QUANTIFICATION AND STATISTICAL ANALYSIS

Samples sizes are defined in each figure legend. Unless otherwise specified, results for biological replicates are presented as mean ± SEM. Statistical significance was calculated using unpaired Student’s t test when comparing two groups, one-way ANOVA followed by Tukey test when comparing three or more, two-way ANOVA followed by Tukey test when comparing tumor growth in different groups, and log-rank by Mantel-Cox test for Kaplan-Meier curve.

Highlights.

Ketogenic diet synergizes with classical chemotherapy to treat murine pancreas cancer

In response to ketosis, tumors suppress glucose use and induce 3-hydroxybutyrate use

Therapeutic benefit correlates with elevated tumor NADH/NAD ratio

Survival gain from chemotherapy is roughly tripled in the ketogenic diet condition

Context and significance.

Pancreatic ductal adenocarcinoma is one of most deadly cancers.
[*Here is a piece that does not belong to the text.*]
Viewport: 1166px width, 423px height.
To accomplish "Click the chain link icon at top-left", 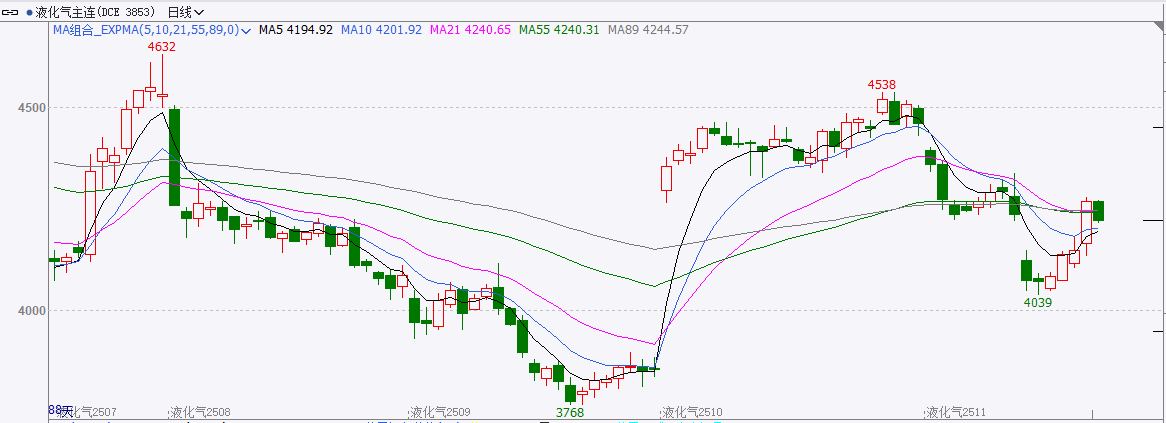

Despite improvements in chemotherapy, survival remains terribly short. Dietary manipulation is an understudied strategy to improve cancer therapy. Ketogenic diet involves eating mainly fat with almost no carbohydrates. Using a mouse cancer model, we show that ketogenic diet changes pancreatic cancer metabolism and its response to chemotherapy, decreasing insulin and glucose use while increasing use of 3-hydroxybutyrate (a ketone body) and causing oxidative stress in cancer cells. This diet-driven change results in increased tumor sensitivity to chemotherapy, with ketogenic diet roughly tripling the survival benefits of chemotherapy alone. A randomized clinical trial testing whether these benefits translate to patients with metastatic pancreatic cancer is open and currently enrolling patients.